Aim of the task:
In the text on the early history of station KFAE, where were the station's studio and transmitter located?

Provided text:
On June 21, 1922, the State College of Washington was issued a license for a new station operating on 360 meters in Pullman. This station was issued the call letters KFAE, which were randomly assigned from an alphabetical roster of available call signs. Construction was financed by Associated Students along with the Pullman Chamber of Commerce. The station was erected by the experimental engineering department at an estimated cost of $1,000 to $2,000, for a savings of between $9,000 and $10,000. Dean H. V. Carpenter of the engineering college initially hoped to have KFAE operational by September 1, prior to the September 19 start of the fall semester.

KFAE's formal debut, using a 5 watt transmitter, was delayed until December 10. The station's studio and transmitter were located in adjoining rooms in the basement of the Mechanic Arts Building. A transmitting antenna was constructed on the building roof, consisting of 6 wires strung between two 70-foot (21-meter) tall towers. In mid-1923 the station's regular schedule was from 7 to 8 p.m. on Monday, Wednesday and Friday evenings.

In early 1924, KFAE was assigned to 908 kHz. That changed to 900 kHz a year later. It switched to 860 kHz shortly thereafter, and to 760 kHz in 1927. On November 11, 1928, it moved to 1390 kHz under the provisions of the Federal Radio Commission's General Order 40.

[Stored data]

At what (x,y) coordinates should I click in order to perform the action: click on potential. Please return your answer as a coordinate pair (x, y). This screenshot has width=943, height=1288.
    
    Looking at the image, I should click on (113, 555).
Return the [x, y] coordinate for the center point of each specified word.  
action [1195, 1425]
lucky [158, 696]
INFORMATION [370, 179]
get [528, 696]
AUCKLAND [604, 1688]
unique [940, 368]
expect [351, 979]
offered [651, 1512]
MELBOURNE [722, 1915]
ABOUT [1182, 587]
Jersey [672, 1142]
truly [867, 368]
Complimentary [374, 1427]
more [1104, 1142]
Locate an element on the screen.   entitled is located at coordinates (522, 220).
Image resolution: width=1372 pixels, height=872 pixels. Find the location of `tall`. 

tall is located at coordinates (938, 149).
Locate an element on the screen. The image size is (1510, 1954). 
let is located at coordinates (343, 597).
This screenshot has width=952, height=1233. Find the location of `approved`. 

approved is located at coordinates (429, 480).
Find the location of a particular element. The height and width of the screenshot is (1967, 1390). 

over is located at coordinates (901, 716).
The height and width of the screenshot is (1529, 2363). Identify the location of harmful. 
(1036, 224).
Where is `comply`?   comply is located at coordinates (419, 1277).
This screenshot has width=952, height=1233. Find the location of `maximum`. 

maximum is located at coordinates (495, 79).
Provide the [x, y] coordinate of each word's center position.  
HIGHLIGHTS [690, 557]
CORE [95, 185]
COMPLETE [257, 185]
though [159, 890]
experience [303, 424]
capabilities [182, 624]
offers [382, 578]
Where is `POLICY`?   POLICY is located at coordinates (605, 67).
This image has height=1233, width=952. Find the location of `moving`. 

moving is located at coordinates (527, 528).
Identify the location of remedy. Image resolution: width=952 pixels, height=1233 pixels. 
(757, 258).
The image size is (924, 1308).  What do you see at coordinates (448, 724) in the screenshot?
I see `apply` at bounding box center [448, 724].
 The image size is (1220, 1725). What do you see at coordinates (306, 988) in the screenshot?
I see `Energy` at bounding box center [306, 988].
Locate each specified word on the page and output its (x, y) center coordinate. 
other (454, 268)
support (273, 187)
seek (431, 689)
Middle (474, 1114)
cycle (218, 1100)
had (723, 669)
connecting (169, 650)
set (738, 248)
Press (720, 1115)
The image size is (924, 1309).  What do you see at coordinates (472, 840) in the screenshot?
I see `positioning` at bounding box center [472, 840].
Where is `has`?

Expected answer:
They were in adjoining rooms in the basement of the Mechanic Arts Building.